With high-level APIs, all we need to do is add a `Dropout`

layer after
each fully-connected layer, passing in the dropout probability as the
only argument to its constructor. During training, the `Dropout`

layer
will randomly drop out outputs of the previous layer (or equivalently,
the inputs to the subsequent layer) according to the specified dropout
probability. When not in training mode, the `Dropout`

layer simply
passes the data through during testing.

```
net = nn.Sequential()
net.add(nn.Dense(256, activation="relu"),
# Add a dropout layer after the first fully connected layer
nn.Dropout(dropout1),
nn.Dense(256, activation="relu"),
# Add a dropout layer after the second fully connected layer
nn.Dropout(dropout2),
nn.Dense(10))
net.initialize(init.Normal(sigma=0.01))
```

```
net = nn.Sequential(nn.Flatten(),
nn.Linear(784, 256),
nn.ReLU(),
# Add a dropout layer after the first fully connected layer
nn.Dropout(dropout1),
nn.Linear(256, 256),
nn.ReLU(),
# Add a dropout layer after the second fully connected layer
nn.Dropout(dropout2),
nn.Linear(256, 10))
def init_weights(m):
if type(m) == nn.Linear:
torch.nn.init.normal_(m.weight, std=0.01)
net.apply(init_weights)
```

```
Sequential(
(0): Flatten()
(1): Linear(in_features=784, out_features=256, bias=True)
(2): ReLU()
(3): Dropout(p=0.2, inplace=False)
(4): Linear(in_features=256, out_features=256, bias=True)
(5): ReLU()
(6): Dropout(p=0.5, inplace=False)
(7): Linear(in_features=256, out_features=10, bias=True)
)
```

```
net = tf.keras.models.Sequential([
tf.keras.layers.Flatten(),
tf.keras.layers.Dense(256, activation=tf.nn.relu),
# Add a dropout layer after the first fully connected layer
tf.keras.layers.Dropout(dropout1),
tf.keras.layers.Dense(256, activation=tf.nn.relu),
# Add a dropout layer after the second fully connected layer
tf.keras.layers.Dropout(dropout2),
tf.keras.layers.Dense(10),
])
```

Next, we train and test the model.

```
trainer = gluon.Trainer(net.collect_params(), 'sgd', {'learning_rate': lr})
d2l.train_ch3(net, train_iter, test_iter, loss, num_epochs, trainer)
```

```
trainer = torch.optim.SGD(net.parameters(), lr=lr)
d2l.train_ch3(net, train_iter, test_iter, loss, num_epochs, trainer)
```

```
trainer = tf.keras.optimizers.SGD(learning_rate=lr)
d2l.train_ch3(net, train_iter, test_iter, loss, num_epochs, trainer)
```

## 4.6.6. Summary¶

Beyond controlling the number of dimensions and the size of the weight vector, dropout is yet another tool to avoid overfitting.
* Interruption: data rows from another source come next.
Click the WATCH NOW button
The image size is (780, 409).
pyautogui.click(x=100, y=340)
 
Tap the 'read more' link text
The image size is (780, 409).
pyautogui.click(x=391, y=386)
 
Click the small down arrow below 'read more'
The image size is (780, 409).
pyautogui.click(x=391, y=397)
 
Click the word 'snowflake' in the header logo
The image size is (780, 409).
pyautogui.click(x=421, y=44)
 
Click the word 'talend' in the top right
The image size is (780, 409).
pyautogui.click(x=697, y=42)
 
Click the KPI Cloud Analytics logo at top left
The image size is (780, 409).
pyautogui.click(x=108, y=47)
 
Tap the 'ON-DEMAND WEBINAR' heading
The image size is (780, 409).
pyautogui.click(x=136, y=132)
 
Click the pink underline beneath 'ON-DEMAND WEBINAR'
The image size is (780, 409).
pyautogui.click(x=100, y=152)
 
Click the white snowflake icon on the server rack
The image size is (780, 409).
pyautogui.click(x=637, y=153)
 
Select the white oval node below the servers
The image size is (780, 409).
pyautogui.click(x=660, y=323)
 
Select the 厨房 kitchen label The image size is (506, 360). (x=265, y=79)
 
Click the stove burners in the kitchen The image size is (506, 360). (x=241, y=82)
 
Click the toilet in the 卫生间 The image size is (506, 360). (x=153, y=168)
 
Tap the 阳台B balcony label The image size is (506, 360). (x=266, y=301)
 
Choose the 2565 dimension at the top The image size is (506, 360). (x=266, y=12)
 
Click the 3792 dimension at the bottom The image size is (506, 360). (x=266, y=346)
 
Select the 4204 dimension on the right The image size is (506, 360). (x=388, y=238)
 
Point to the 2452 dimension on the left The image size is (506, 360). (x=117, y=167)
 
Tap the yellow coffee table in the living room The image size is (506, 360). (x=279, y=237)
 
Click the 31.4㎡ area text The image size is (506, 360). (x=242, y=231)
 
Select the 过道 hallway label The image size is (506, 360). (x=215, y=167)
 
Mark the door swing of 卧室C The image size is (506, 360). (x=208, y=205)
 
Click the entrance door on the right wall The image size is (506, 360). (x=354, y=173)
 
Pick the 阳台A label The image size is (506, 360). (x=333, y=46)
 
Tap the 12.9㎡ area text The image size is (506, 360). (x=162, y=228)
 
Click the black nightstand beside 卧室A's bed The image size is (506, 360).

Often they are used jointly.

Dropout replaces an activation \(h\) with a random variable with expected value \(h\).

Dropout is only used during training.

## 4.6.7. Exercises¶

What happens if you change the dropout probabilities for the first and second layers? In particular, what happens if you switch the ones for both layers? Design an experiment to answer these questions, describe your results quantitatively, and summarize the qualitative takeaways.
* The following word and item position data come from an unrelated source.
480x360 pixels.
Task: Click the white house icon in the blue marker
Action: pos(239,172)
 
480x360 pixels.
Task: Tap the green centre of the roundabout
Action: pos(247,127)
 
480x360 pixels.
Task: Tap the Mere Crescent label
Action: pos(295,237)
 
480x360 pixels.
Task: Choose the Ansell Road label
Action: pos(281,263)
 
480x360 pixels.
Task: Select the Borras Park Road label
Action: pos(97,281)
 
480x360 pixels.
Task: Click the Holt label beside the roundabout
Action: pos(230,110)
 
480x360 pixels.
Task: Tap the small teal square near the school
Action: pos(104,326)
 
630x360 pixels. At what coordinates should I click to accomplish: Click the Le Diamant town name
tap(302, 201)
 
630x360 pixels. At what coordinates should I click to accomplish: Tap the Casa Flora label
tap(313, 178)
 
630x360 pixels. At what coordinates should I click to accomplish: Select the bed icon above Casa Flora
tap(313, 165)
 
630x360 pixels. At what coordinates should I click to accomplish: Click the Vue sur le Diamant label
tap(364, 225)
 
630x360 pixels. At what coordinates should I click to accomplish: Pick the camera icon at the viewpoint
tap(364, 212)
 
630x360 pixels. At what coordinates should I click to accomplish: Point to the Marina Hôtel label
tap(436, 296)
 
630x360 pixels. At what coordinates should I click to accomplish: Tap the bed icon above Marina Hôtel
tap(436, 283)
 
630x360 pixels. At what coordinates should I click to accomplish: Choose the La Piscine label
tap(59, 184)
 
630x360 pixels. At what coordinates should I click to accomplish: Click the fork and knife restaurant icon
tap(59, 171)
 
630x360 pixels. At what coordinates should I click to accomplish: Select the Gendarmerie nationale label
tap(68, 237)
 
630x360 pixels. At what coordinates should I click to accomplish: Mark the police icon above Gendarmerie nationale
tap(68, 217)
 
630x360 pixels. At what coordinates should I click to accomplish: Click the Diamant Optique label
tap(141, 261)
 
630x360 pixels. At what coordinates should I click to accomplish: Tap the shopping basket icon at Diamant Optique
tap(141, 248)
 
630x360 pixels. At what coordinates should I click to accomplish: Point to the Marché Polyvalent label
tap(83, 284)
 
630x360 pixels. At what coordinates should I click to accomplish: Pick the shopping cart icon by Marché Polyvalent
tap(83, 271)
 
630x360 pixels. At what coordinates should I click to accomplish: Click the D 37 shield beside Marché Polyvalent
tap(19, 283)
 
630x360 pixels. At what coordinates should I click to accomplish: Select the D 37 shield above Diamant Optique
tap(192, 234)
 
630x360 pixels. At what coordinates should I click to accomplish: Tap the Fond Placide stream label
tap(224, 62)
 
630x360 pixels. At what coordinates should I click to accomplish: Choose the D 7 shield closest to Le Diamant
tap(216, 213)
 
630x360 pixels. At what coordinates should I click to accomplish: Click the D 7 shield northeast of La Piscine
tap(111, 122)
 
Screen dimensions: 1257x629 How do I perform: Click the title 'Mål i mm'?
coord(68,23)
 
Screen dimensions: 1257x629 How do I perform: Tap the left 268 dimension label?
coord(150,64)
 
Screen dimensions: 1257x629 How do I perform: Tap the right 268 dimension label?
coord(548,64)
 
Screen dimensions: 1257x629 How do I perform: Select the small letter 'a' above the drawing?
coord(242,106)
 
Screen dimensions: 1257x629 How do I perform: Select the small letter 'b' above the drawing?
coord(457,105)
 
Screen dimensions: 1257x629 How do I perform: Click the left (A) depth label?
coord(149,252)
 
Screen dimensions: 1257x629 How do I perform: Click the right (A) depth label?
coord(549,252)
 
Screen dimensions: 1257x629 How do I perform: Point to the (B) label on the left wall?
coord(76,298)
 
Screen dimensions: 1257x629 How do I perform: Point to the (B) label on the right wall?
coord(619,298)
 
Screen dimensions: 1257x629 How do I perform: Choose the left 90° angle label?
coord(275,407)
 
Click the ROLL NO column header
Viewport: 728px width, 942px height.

Increase the number of epochs and compare the results obtained when using dropout with those when not using it.

What is the variance of the activations in each hidden layer when dropout is and is not applied? Draw a plot to show how this quantity evolves over time for both models.
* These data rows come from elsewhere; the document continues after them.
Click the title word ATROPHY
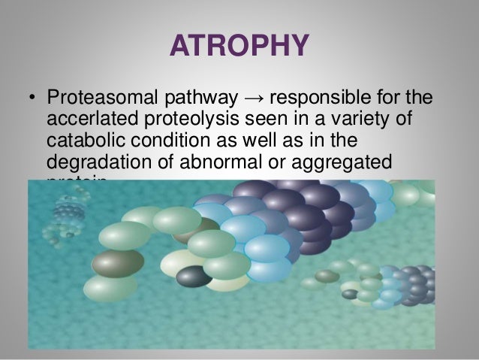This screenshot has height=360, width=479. pyautogui.click(x=239, y=46)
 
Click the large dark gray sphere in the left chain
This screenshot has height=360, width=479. pyautogui.click(x=117, y=263)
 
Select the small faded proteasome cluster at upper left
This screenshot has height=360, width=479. pyautogui.click(x=67, y=218)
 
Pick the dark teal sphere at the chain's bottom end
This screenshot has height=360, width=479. pyautogui.click(x=194, y=277)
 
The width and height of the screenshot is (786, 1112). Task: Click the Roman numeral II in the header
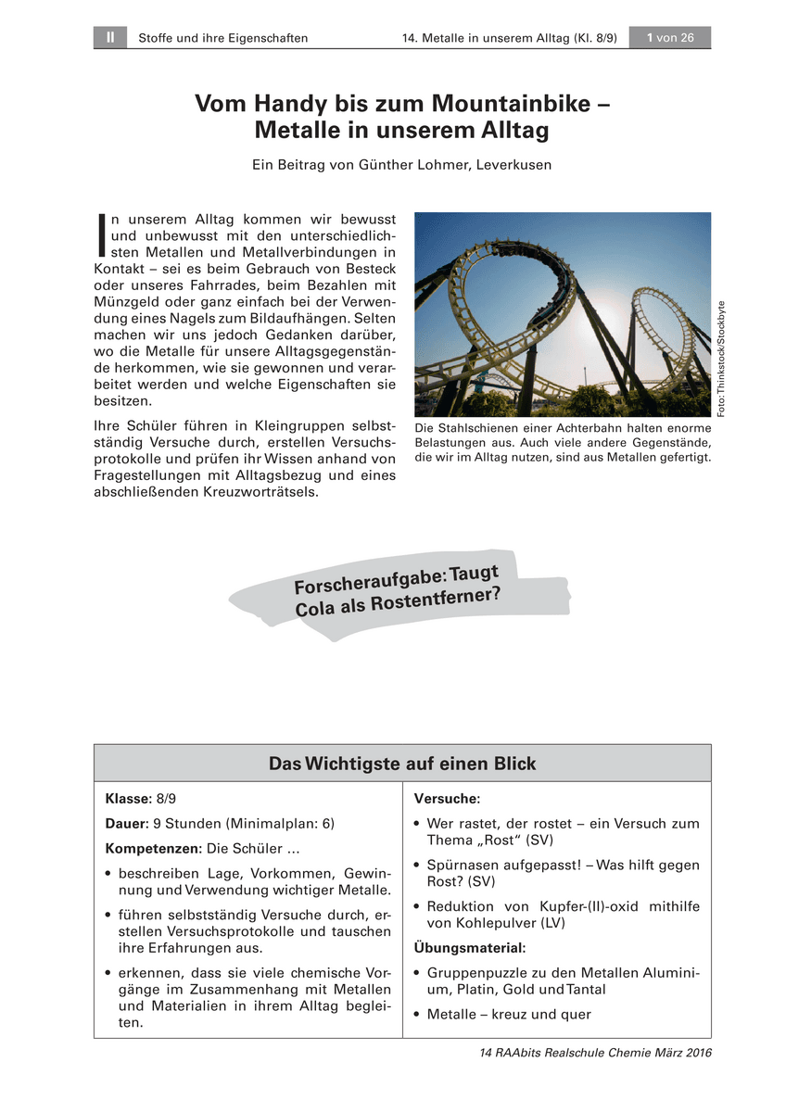[x=109, y=38]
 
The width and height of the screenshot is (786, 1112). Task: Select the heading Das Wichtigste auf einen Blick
[x=402, y=764]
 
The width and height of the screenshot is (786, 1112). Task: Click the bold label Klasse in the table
[x=127, y=798]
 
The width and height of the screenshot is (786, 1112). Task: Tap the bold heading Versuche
[x=447, y=798]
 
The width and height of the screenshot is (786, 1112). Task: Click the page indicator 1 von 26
[x=670, y=38]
Why is dropout not typically used at test time?

Using the model in this section as an example, compare the effects of using dropout and weight decay. What happens when dropout and weight decay are used at the same time? Are the results additive? Are there diminished returns (or worse)? Do they cancel each other out?

What happens if we apply dropout to the individual weights of the weight matrix rather than the activations?

Invent another technique for injecting random noise at each layer that is different from the standard dropout technique. Can you develop a method that outperforms dropout on the Fashion-MNIST dataset (for a fixed architecture)?